The custom software also provides reports summarizing which documents are checked in and out, says Jack Nosek, a Barcoding software developer. In addition, the software is used to initially input documents into the system, and to correlate those records with the tags’ unique ID numbers.

An administrative assistant has been transferring the files into new folders and affixing tags to them. To enter them into the system, the assistant selects the document type (personnel or proposal) from the list in the software, and fills out the fields required by the database. He or she then utilizes a handheld bar-code reader to scan a bar-coded ID number also on the tag (identical to the RFID tag’s ID number) in order to associate the tag number with the document.

At times, Stroz says, bar-code technologies make more sense for organizations then radio frequency identification, because RFID is more intricate. That, he notes, was his firm’s initial impression when it first met with the research lab. “Sometimes, we suggest to customers to look at bar-coding if they can get similar results, and we presented [to the RLE] a solution that involves bar-coding,” he states. “But they said it took too long to scan the files in and out, so we presented the RFID solution.”

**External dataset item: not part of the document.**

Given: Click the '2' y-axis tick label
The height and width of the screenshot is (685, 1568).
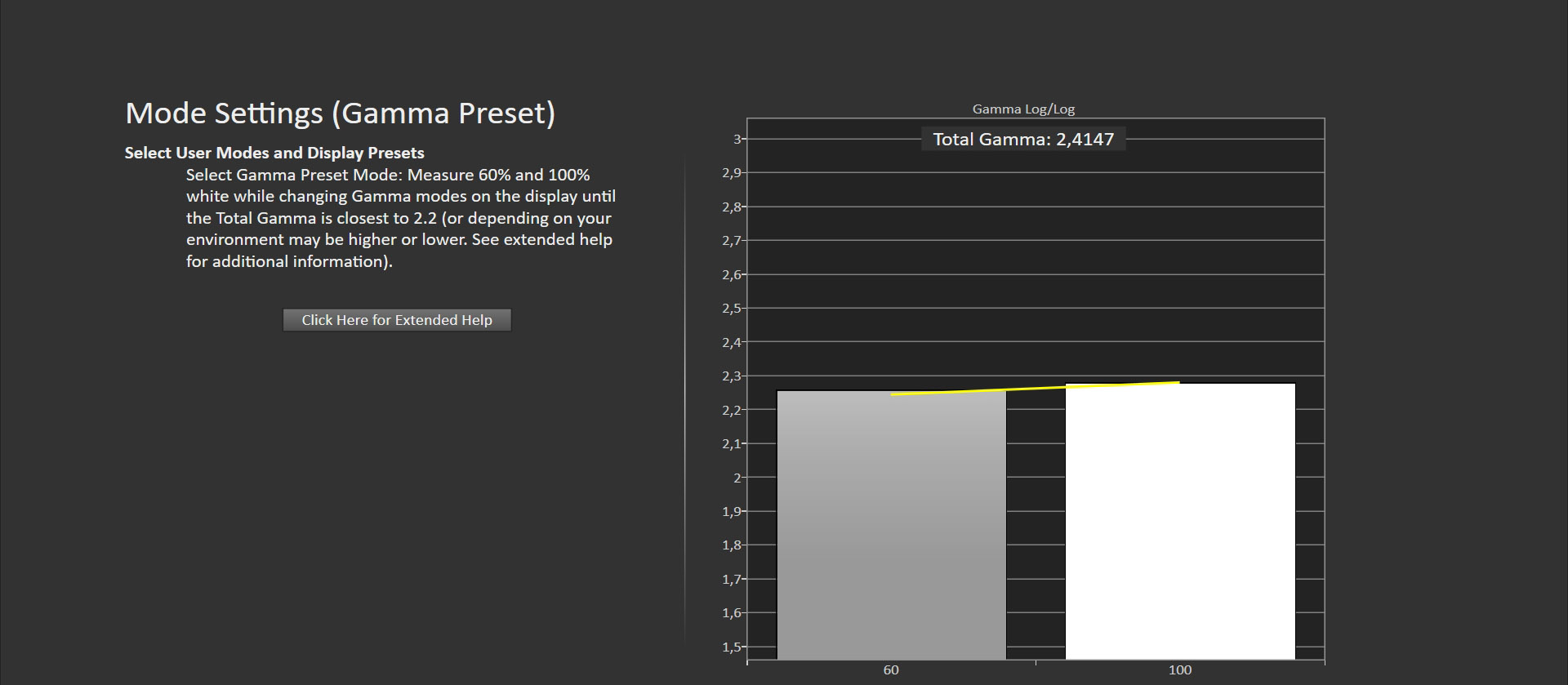Looking at the screenshot, I should click(x=737, y=478).
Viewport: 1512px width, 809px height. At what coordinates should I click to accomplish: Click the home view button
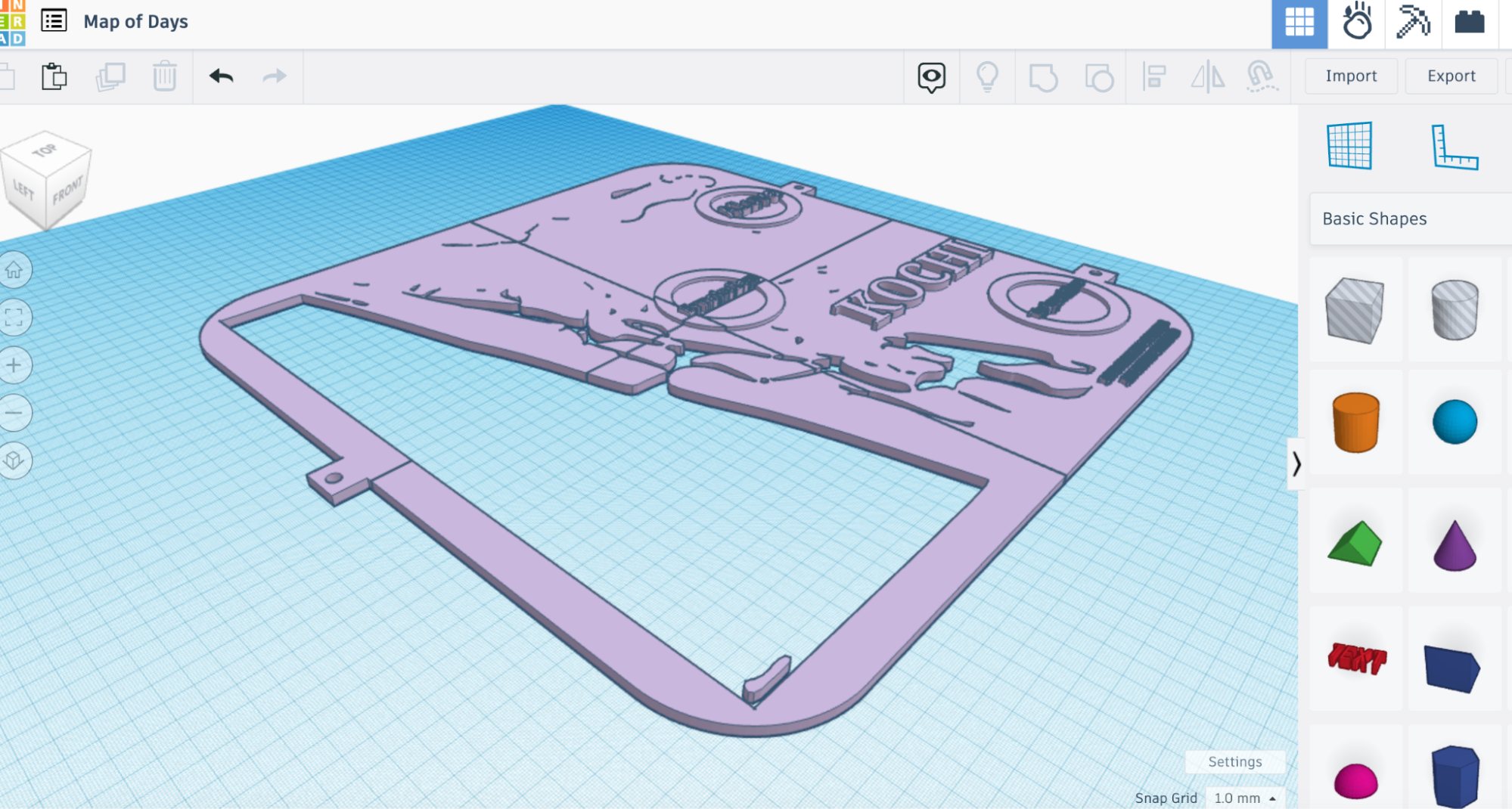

Van Guilder reiterates Stroz’s point. “We wanted to make this as painless and quick for people as possible,” she says. “With the RFID system, all people have to do is walk by the system, wave the file in front of the reader, and touch their name on a screen. With bar-coding, they’d have to open up the file, pick up a scanner and scan it. And often people check out several files, so that could take a lot of time. While it might have only added 15 seconds, people might just decide to skip using the bar-code scanner and walk out with the files. Obviously, if people don’t use the system, the system is useless.”

The RLE began working with Barcoding in December 2008 to plan and implement the RFID system. The system has been up and running since February of this year. Approximately 2,000 files have been tagged to date, with 5,000 or more expected to be tagged in total.